> **REQUIREMENT**
Change "axis caption" to "axis label" in the material starting at the line containing "Where should I" and ending at the end of the material, leaving everything else as it stands. Reproduce only that portion and omit the pictures.

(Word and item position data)
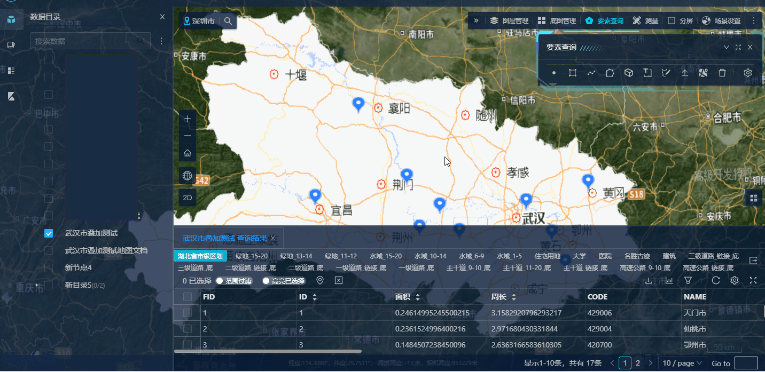Open query panel settings gear

tap(748, 73)
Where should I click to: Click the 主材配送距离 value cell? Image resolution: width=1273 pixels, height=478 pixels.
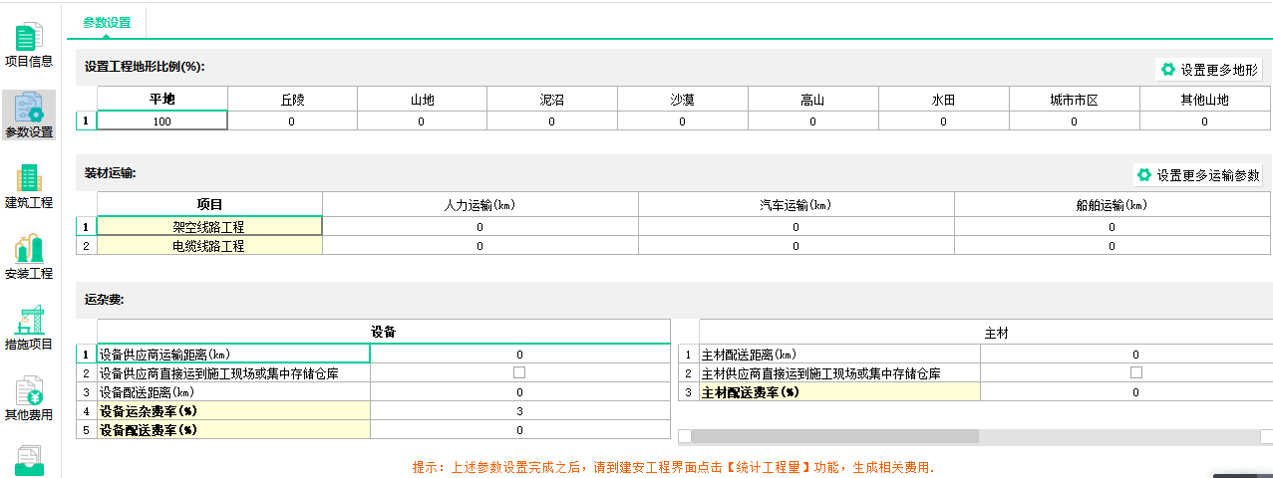tap(1135, 354)
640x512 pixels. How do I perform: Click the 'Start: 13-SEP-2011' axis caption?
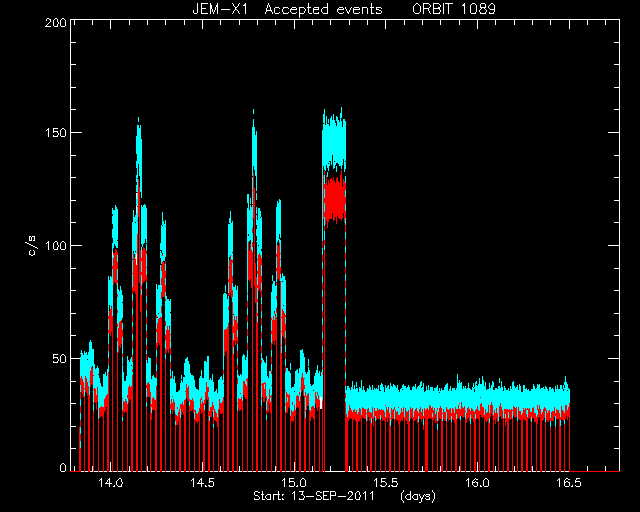tap(314, 496)
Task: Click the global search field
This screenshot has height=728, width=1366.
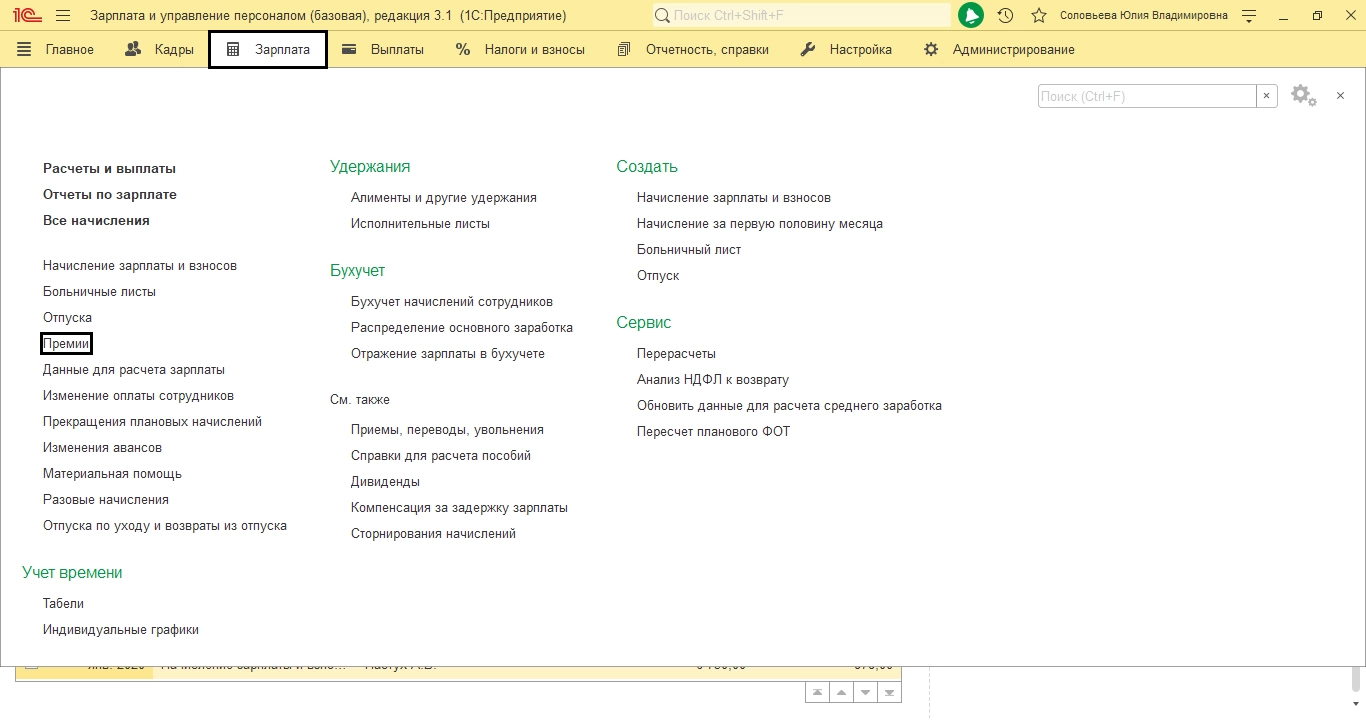Action: [x=801, y=16]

> **RESULT OF THIS TASK**
Where should I click to: Click the 主材配送距离 value cell? Image resolution: width=1273 pixels, height=478 pixels.
tap(1135, 354)
640x512 pixels. How do I perform: Click the 'Start: 13-SEP-2011' axis label?
tap(314, 496)
Task: Click the global search field
This screenshot has height=728, width=1366.
Action: [x=801, y=16]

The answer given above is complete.